++++ Task material ++++

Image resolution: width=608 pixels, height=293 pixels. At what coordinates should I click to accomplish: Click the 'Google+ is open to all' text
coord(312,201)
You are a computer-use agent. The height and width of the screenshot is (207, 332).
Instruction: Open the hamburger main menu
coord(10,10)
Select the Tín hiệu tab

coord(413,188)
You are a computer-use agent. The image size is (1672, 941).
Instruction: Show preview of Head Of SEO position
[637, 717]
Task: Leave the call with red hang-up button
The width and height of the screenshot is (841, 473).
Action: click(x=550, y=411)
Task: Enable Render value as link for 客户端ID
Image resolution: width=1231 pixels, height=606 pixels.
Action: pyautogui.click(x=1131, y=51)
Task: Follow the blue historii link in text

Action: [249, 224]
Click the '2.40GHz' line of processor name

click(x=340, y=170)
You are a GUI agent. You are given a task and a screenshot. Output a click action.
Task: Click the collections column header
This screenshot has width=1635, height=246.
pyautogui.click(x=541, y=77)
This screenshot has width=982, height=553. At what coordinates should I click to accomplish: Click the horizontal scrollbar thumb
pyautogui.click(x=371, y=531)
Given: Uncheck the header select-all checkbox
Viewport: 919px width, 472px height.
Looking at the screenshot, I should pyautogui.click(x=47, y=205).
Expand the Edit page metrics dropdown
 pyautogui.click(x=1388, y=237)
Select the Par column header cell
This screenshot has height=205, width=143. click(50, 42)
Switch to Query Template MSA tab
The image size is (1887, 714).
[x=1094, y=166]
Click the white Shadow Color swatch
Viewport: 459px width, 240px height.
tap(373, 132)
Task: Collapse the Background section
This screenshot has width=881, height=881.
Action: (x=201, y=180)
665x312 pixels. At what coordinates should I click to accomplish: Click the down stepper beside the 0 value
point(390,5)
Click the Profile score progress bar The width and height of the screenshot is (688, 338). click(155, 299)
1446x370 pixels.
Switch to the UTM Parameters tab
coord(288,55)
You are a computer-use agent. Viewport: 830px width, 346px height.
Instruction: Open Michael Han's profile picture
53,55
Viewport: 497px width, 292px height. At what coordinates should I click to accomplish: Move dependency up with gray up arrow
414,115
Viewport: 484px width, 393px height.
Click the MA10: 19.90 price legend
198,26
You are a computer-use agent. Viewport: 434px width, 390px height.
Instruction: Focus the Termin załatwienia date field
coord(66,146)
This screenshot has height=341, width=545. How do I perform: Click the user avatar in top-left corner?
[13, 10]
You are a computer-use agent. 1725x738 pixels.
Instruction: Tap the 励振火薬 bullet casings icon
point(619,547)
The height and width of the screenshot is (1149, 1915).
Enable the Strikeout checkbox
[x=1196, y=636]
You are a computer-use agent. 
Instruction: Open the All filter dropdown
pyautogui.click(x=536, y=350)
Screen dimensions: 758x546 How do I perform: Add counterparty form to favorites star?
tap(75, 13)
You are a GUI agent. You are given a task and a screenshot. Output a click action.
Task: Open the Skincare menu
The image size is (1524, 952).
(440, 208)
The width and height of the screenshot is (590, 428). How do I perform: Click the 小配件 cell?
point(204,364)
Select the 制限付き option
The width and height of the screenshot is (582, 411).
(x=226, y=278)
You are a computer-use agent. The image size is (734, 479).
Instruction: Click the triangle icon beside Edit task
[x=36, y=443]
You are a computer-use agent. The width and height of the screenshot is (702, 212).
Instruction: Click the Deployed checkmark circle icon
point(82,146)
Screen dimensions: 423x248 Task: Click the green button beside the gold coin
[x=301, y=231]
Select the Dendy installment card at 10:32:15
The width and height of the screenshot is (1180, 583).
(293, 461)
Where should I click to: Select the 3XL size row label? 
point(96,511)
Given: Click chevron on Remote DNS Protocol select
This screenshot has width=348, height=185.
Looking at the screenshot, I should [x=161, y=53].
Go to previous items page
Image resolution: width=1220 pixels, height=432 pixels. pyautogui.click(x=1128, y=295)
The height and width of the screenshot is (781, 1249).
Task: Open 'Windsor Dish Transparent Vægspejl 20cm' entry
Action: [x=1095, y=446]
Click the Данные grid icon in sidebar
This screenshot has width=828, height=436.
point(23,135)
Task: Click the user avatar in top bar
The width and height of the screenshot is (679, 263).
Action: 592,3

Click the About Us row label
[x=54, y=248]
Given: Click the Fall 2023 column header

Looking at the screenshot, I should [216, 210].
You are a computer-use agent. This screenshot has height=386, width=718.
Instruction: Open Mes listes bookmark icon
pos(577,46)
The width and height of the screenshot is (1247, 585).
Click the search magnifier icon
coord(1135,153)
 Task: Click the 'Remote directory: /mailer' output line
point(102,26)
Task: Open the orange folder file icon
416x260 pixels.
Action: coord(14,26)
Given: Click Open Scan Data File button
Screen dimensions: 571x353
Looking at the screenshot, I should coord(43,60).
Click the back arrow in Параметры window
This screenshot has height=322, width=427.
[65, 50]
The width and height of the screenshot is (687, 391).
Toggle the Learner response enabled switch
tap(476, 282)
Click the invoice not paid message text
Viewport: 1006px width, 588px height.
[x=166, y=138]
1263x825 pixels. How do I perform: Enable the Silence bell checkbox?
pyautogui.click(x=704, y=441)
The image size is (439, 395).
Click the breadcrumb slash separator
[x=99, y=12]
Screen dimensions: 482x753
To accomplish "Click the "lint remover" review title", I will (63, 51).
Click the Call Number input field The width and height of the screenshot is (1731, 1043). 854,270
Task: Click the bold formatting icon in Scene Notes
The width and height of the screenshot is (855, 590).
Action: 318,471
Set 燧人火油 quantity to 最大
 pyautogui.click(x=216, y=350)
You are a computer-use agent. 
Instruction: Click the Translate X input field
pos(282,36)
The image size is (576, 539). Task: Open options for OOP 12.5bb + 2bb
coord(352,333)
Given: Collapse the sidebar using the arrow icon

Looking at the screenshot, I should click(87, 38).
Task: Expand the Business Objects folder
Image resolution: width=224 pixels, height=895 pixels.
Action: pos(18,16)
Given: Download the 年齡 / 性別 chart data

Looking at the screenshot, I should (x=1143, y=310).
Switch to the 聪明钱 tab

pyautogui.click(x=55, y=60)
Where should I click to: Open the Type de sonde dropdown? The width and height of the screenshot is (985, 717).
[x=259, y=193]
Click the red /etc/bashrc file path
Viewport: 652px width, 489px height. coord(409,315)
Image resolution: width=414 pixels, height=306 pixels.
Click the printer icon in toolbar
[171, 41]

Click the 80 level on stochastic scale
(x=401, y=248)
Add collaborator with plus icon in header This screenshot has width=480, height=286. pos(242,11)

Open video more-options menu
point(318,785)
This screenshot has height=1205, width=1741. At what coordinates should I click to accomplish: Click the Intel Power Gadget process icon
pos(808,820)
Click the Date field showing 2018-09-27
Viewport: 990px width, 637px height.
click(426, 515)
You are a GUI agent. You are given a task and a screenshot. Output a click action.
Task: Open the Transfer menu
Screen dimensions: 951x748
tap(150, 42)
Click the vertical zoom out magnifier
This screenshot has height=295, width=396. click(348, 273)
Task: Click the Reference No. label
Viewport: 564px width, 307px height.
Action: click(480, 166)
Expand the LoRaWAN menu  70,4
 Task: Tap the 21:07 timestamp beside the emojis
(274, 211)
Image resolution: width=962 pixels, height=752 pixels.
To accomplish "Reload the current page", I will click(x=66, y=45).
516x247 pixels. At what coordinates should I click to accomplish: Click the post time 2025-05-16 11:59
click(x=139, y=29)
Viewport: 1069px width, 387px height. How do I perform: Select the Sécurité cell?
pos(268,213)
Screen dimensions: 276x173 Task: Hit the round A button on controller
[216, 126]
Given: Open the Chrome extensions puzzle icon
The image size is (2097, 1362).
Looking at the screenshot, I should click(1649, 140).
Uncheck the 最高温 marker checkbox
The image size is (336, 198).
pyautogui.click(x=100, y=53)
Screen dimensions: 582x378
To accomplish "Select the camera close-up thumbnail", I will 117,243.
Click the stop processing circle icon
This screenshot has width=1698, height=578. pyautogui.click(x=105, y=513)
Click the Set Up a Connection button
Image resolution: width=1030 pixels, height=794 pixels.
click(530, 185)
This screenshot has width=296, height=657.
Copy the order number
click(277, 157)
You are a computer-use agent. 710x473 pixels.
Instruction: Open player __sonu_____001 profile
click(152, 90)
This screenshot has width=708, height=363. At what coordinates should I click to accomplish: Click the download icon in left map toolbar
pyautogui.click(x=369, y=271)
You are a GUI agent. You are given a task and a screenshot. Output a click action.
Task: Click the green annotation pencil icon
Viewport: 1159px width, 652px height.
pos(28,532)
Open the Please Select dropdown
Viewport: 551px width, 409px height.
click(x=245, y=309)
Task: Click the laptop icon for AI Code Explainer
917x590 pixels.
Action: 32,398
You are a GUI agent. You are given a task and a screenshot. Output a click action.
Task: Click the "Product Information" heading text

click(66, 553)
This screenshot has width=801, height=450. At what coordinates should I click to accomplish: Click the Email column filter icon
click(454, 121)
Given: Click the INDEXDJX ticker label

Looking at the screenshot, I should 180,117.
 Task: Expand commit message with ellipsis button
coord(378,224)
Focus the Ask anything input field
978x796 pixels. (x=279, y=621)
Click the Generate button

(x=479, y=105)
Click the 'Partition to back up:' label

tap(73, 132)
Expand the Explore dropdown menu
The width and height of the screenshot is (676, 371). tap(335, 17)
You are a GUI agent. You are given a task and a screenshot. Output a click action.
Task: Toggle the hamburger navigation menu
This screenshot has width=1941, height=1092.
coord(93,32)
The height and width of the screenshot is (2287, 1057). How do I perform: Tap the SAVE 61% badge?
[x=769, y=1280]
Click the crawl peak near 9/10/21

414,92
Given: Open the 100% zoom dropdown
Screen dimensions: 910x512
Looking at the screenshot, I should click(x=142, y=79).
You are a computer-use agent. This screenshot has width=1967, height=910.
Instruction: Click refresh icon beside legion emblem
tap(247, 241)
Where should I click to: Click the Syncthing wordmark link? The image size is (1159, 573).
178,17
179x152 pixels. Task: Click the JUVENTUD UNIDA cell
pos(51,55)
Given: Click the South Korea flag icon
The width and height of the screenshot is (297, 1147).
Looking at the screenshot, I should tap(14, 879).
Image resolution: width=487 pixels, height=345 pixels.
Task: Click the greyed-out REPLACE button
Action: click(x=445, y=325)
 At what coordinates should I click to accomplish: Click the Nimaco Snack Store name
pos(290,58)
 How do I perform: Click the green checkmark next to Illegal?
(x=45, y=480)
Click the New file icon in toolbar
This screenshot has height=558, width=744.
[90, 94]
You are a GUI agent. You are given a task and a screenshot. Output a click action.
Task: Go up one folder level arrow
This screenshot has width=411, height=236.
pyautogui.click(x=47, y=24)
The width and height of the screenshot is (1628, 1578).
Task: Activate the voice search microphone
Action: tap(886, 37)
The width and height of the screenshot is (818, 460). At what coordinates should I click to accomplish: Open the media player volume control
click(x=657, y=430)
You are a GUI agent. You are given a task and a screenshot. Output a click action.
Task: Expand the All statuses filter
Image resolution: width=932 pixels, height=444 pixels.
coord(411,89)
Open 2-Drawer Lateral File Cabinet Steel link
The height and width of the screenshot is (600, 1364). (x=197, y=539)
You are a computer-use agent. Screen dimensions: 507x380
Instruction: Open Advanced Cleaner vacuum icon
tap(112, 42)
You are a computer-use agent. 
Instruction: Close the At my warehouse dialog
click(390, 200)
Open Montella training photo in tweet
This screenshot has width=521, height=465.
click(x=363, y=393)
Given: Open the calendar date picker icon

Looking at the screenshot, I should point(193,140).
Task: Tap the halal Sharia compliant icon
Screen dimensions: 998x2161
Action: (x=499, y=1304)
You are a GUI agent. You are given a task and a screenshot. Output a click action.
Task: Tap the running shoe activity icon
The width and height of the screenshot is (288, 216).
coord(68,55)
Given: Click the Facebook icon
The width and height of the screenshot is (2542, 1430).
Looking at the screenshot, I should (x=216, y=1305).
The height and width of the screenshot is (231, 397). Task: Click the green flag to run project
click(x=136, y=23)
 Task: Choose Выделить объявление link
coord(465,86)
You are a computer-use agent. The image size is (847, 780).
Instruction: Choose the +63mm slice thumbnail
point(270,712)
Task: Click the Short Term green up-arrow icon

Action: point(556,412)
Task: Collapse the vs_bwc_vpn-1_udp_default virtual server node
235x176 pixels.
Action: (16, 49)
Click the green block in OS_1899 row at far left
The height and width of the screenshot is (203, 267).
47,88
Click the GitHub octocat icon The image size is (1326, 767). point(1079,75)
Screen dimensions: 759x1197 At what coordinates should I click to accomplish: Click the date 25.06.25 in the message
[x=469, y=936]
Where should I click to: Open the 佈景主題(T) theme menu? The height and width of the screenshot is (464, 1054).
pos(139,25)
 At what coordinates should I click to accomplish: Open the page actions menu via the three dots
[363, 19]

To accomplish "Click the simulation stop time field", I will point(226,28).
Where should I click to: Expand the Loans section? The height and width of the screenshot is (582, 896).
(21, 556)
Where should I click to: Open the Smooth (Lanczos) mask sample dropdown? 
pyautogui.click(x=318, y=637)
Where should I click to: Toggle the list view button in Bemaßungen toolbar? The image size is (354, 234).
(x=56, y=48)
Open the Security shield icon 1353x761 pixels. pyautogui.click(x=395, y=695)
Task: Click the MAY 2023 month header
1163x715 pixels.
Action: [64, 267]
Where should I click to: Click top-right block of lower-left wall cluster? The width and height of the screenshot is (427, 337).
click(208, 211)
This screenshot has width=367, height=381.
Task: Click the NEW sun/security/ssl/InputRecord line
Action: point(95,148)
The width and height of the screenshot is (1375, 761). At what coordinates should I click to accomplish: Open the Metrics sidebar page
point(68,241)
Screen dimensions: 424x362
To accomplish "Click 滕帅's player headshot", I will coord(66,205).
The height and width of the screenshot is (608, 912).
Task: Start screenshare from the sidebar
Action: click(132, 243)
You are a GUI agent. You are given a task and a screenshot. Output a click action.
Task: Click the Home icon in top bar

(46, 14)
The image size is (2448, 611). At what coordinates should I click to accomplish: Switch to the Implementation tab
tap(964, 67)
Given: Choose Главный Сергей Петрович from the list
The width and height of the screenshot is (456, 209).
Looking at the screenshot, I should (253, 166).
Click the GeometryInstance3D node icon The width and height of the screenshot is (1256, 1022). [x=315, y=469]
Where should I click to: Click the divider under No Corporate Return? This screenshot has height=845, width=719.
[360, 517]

++++

### Brief
Can you duplicate the records from the line containing "You are a computer-use agent. The image size is (847, 780)." through the line containing "Action: [64, 267]", including both of those lines, character for character?

### Result
You are a computer-use agent. The image size is (847, 780).
Instruction: Choose the +63mm slice thumbnail
point(270,712)
Task: Click the Short Term green up-arrow icon

Action: point(556,412)
Task: Collapse the vs_bwc_vpn-1_udp_default virtual server node
235x176 pixels.
Action: (16, 49)
Click the green block in OS_1899 row at far left
The height and width of the screenshot is (203, 267).
47,88
Click the GitHub octocat icon The image size is (1326, 767). point(1079,75)
Screen dimensions: 759x1197 At what coordinates should I click to accomplish: Click the date 25.06.25 in the message
[x=469, y=936]
Where should I click to: Open the 佈景主題(T) theme menu? The height and width of the screenshot is (464, 1054).
pos(139,25)
 At what coordinates should I click to accomplish: Open the page actions menu via the three dots
[363, 19]

To accomplish "Click the simulation stop time field", I will point(226,28).
Where should I click to: Expand the Loans section? The height and width of the screenshot is (582, 896).
(21, 556)
Where should I click to: Open the Smooth (Lanczos) mask sample dropdown? 
pyautogui.click(x=318, y=637)
Where should I click to: Toggle the list view button in Bemaßungen toolbar? The image size is (354, 234).
(x=56, y=48)
Open the Security shield icon 1353x761 pixels. pyautogui.click(x=395, y=695)
Task: Click the MAY 2023 month header
1163x715 pixels.
Action: [64, 267]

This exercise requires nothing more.